Interventions must also be on different levels. There is the issue of state aid to be addressed, short rentals to be regulated, and above all, financing solutions to be found. The willingness on Brussels’ part is evident: for the first time, a dedicated European Commissioner, Dan Jorgensen, has been appointed, and a special commission led by the Dem Irene Tinagli has been set up in the EU Parliament. However, according to the Alliance’s calculations, a fund of $ 300 billion is needed.
For Hidalgo, mayor of the Ville Lumière for more than ten years, it is necessary to link the “local, national and European” levels, together with the construction sector, and work together. During her two terms as mayoress of Paris, she invested three billion in social housing: now “25 per cent of housing” in the capital is social. But this is not enough. Because, as Catalan Collboni pointed out, today access to housing “is the main source of inequality” in Europe.
The housing crisis is at once “social, economic and of identity,” warned Gualtieri. It has “political and security implications,” undermining the foundations of societies on the Old Continent. If mayors are on the front line, the resources for a European crisis must come from Brussels. “Houses can be built, renovated, bought, but we need support,” explained the mayor of Rome, who has twice served as an MEP in Brussels.
A crucial and controversial issue is the regulation of short-term rentals. In the European Parliament, it is already a matter of debate, while Jorgensen assured yesterday (29 September) that action must be taken “firmly and fairly.” Some mayors have their hands tied, because not all member states have legislated on the matter.

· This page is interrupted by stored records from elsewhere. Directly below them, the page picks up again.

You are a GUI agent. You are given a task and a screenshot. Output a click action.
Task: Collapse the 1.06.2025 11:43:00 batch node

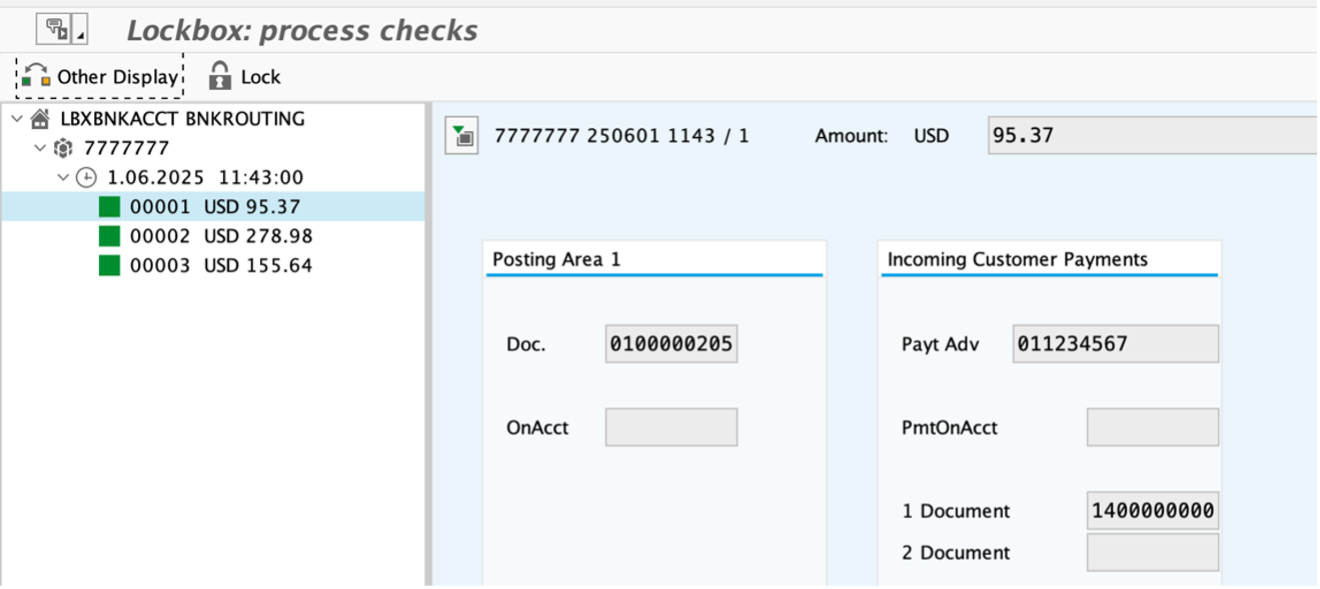click(63, 177)
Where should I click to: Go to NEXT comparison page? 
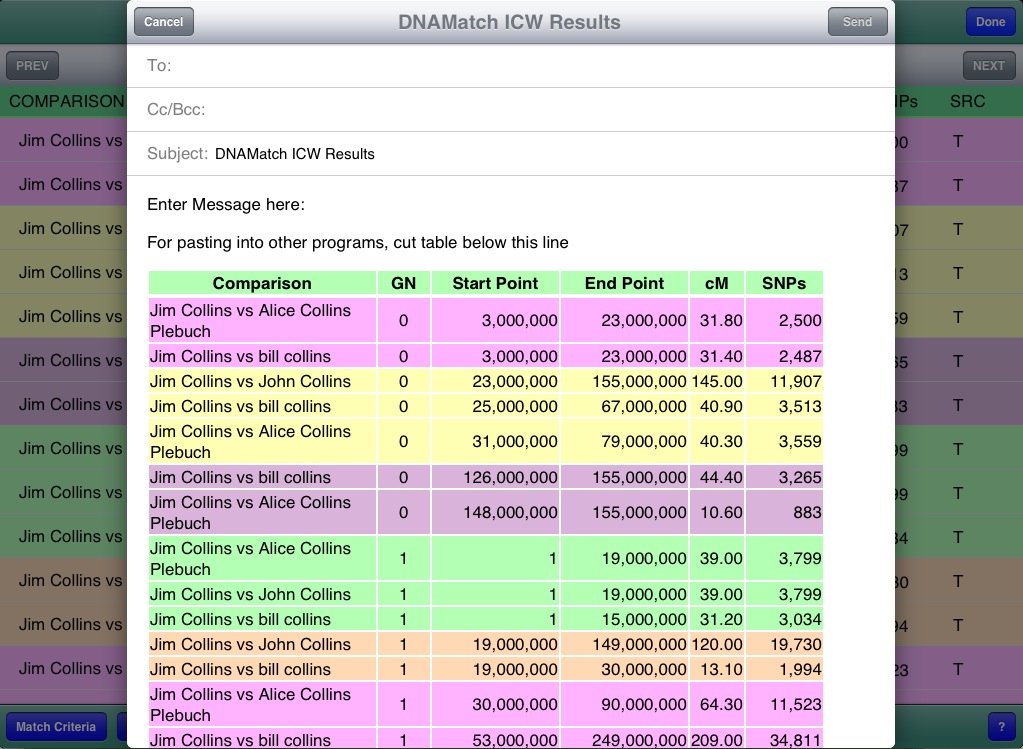988,65
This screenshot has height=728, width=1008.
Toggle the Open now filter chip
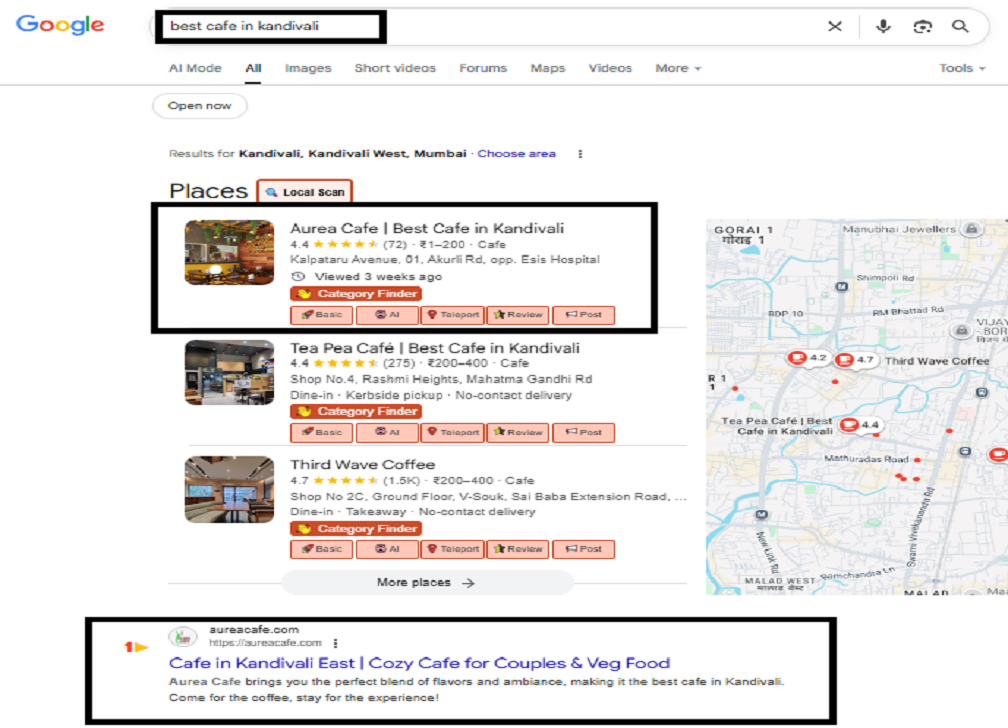point(199,105)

For Collboni, who in Barcelona declared war on bed and breakfasts and aims to eliminate them by 2028, the impact of tourist accommodation in European capitals is “very negative not only on the right to housing but also on traditional commerce and the identity of cities.”
In the mayors’ plan, already submitted to Jorgensen and illustrated to Costa today, there’s the idea of redirecting unspent resources from the NextGenerationEU Recovery and Resilience Facility and the Cohesion Fund in the short term, and then dedicating a part of the next multiannual financial framework to housing. “We are encouraging the European institutions to make it a priority; it is important that the next European Council says it out loud,” Gualtieri stressed again.